I want to transition from an established gravel substrate to a soil-based substrate. After finding bits and pieces of advice on the internet, I finally bought Diana Walstad's book, Ecology of the Planted Aquarium.

My substrate currently consists of 20-30 mm of fine gravel, topped with 5-10 mm of medium gravel, plus all the leftover food and decaying matter that has built-up so far. I purposely introduced a zillion trumpet snails to help turn the substrate. I want to keep the existing gravel, but add 25-35 mm of new organic potting soil.

I started my planted 5-gallon freshwater "low tech" tank over 9 months ago with department store aquarium gravel substrate. A power filter runs about 10% of the time, controlled by a timer, allowing for calm water most of the time.

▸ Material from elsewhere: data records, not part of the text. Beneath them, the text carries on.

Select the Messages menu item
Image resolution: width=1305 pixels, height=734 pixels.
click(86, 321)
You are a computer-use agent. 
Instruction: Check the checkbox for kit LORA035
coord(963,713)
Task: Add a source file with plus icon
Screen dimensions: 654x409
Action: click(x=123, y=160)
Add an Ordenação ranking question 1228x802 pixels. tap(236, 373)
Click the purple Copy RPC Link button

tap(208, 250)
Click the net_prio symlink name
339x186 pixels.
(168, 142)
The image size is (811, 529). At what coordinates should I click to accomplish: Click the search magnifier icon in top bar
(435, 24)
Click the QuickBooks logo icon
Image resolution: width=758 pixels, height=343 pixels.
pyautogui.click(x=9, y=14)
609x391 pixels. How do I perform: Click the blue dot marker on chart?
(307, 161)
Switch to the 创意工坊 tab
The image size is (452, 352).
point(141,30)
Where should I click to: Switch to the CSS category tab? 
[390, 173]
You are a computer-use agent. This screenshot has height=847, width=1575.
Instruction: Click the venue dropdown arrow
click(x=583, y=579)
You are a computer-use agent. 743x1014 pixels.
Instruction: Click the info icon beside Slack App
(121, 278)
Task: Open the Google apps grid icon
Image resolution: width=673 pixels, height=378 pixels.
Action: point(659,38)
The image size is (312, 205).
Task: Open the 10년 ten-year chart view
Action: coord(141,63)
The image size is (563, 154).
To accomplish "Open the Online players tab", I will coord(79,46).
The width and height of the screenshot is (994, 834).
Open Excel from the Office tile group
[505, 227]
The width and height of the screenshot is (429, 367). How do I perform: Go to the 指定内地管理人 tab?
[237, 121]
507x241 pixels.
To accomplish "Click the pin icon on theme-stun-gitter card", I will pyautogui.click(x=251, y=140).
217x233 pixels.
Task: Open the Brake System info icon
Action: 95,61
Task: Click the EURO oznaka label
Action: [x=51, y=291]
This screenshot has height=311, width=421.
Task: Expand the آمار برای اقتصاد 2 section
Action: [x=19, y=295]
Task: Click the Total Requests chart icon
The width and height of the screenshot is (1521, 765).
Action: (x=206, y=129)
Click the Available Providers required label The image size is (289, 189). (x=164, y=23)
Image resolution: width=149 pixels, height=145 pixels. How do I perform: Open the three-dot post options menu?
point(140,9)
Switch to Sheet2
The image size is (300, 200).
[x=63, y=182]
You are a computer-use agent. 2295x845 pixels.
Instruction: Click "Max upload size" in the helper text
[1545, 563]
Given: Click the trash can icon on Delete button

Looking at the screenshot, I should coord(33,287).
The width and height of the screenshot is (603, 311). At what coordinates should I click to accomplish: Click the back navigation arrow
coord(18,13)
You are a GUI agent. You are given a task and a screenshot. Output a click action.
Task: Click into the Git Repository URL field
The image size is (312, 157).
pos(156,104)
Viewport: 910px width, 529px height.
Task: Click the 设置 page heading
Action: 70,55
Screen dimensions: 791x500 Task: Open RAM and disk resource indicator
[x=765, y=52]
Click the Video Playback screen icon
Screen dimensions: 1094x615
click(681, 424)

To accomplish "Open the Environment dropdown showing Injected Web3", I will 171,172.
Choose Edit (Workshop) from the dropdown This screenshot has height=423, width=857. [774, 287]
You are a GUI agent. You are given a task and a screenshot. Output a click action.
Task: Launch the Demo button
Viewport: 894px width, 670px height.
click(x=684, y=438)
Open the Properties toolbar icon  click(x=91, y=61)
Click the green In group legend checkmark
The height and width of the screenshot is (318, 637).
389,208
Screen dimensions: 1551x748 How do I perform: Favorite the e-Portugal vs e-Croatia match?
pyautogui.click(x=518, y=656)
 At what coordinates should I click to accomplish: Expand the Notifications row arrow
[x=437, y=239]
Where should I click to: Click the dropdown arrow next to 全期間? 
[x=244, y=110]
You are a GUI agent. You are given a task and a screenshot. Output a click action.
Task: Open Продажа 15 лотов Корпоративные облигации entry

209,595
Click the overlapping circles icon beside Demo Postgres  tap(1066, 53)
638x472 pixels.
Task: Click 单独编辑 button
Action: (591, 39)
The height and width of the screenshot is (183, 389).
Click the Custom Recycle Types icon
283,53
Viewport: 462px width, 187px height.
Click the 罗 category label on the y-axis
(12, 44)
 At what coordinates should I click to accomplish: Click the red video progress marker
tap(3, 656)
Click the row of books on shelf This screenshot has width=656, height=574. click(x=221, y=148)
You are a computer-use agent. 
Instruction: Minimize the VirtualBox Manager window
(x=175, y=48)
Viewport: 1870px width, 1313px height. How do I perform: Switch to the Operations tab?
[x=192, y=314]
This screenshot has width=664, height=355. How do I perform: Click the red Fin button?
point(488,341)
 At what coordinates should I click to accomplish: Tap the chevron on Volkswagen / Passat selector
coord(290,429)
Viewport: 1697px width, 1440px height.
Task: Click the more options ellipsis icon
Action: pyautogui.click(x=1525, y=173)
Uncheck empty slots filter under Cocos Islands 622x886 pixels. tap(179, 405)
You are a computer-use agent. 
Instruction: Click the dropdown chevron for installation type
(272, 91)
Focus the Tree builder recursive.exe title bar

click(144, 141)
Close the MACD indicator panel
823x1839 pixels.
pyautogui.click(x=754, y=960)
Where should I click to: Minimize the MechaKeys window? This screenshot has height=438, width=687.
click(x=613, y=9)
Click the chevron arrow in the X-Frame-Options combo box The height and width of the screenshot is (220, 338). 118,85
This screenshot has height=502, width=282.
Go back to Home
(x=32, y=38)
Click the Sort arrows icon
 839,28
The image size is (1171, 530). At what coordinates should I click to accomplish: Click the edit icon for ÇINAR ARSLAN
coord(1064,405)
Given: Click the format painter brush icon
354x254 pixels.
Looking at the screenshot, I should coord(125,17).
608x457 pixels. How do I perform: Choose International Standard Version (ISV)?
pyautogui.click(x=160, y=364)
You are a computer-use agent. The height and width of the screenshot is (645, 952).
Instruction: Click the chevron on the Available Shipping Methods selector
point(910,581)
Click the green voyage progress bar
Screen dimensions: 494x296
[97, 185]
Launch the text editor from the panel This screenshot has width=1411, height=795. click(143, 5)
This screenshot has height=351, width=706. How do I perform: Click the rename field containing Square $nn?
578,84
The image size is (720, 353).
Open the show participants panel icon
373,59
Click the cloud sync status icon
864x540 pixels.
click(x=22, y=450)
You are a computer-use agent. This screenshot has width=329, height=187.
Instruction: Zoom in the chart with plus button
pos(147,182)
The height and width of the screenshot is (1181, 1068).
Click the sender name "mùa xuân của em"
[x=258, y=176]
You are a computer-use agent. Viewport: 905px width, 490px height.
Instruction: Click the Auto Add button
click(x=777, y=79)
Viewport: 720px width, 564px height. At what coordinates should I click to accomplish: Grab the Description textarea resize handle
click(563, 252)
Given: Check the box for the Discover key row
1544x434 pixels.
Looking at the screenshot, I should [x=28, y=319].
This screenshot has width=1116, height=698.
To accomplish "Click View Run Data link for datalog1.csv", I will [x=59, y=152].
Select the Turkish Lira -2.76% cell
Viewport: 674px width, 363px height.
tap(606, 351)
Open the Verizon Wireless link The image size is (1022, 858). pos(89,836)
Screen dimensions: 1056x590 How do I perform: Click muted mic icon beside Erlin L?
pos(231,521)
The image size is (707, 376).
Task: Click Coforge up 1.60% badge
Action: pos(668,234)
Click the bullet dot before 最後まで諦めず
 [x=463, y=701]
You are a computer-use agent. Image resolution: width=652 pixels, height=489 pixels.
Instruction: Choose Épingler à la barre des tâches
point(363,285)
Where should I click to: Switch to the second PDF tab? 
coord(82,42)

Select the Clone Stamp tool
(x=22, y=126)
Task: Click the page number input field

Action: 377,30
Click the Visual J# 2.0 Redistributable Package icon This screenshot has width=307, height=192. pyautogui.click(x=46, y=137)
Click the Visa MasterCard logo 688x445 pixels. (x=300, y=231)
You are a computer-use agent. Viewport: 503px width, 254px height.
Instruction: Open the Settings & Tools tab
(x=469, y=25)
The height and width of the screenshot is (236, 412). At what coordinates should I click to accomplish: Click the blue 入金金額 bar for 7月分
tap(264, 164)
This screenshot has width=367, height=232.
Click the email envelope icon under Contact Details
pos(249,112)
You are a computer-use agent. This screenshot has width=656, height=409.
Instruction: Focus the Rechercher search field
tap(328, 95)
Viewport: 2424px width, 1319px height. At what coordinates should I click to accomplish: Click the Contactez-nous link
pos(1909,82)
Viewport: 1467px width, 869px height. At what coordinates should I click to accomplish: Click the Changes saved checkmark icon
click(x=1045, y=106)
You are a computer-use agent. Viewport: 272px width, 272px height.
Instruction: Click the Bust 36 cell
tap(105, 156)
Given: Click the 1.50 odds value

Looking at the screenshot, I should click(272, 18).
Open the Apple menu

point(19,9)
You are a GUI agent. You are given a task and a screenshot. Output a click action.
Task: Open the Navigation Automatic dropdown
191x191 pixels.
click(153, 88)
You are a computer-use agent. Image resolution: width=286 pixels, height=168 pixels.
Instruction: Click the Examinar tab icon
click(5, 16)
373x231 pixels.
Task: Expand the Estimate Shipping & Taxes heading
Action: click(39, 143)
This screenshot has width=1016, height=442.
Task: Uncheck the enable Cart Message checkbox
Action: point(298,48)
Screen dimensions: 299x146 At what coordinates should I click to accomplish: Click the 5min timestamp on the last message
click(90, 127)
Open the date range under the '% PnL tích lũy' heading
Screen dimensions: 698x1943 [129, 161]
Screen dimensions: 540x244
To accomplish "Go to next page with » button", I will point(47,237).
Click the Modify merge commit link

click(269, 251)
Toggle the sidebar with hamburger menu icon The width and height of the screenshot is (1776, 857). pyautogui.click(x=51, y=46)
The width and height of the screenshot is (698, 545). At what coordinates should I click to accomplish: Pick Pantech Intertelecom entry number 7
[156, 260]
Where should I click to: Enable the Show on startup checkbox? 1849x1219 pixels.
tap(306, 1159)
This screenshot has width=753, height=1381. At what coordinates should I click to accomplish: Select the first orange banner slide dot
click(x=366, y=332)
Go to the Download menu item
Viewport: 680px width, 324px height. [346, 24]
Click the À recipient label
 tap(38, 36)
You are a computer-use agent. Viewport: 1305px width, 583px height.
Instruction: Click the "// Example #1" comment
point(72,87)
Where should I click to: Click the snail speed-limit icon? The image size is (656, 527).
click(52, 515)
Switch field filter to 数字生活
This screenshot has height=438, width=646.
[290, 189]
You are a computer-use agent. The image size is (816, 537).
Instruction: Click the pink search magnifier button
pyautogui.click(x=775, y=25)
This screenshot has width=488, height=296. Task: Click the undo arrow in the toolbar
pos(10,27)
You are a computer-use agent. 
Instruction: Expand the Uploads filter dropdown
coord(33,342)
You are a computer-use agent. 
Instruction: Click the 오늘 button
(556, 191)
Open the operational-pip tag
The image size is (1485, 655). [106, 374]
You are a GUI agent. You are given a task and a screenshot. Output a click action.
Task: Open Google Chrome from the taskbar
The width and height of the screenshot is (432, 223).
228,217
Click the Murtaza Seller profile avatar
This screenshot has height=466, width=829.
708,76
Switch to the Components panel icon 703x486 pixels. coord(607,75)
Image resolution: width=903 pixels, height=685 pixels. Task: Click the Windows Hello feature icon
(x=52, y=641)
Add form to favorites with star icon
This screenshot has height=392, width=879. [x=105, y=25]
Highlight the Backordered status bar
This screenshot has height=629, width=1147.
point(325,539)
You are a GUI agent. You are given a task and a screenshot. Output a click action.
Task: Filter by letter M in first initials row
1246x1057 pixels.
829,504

I have kept ember tetras, least killifish, dwarf rasboras, otocinclus, a few other small fish (<1 inch), a couple nerite snails, mystery snails, cherry shrimp, Amano shrimp, and a couple female bettas. There are a variety of stem and floating plants, including lemon bacopa, Ludwigia repens, Rotala rotundifolia, temple plant, Windelov Java fern, Java moss, narrow leaf microsword, marimo balls, and floating hornwort, Lemna minor, Spyrodela polyrhiza, frogbit, and water lettuce.

I have been soaking potting soil in a bucket of used aquarium water for 6 weeks. I stirred the bucket several times a week and changed the water weekly. Now I want to add the soaked soil to the aquarium, but I don't want to take the whole tank apart and start over.

A couple days ago, I used a turkey baster to suck up a little bit of potting soil out of the bucket and squirt it out onto the surface of the existing gravel substrate. There were small clouds of mud across the bottom of the aquarium, but the water cleared up the next morning. The KH and pH were both low, but I didn't test before adding the soil, so I don't know if the pH was reduced by the new soil.

I want to keep adding a bit of soil with the turkey baster daily until I have built up to the substrate depth I want. I expect the trumpet snails will do the earth moving work and mix the substrate until the gravel is left on top of the soil layer.

Has anyone tried to do this? Is there a better way to add soil to gravel without disrupting the existing setup?

Thank you for your thoughts.









Sent from my Pixel 3a using Tapatalk


----------



## mistergreen (Mar 3, 2007)

You want the dirt to be under the gravel, not on top. Less mess that way. The best way to do it freeze it. Break it into chunks with a hammer and insert into the bottom of the gravel.


----------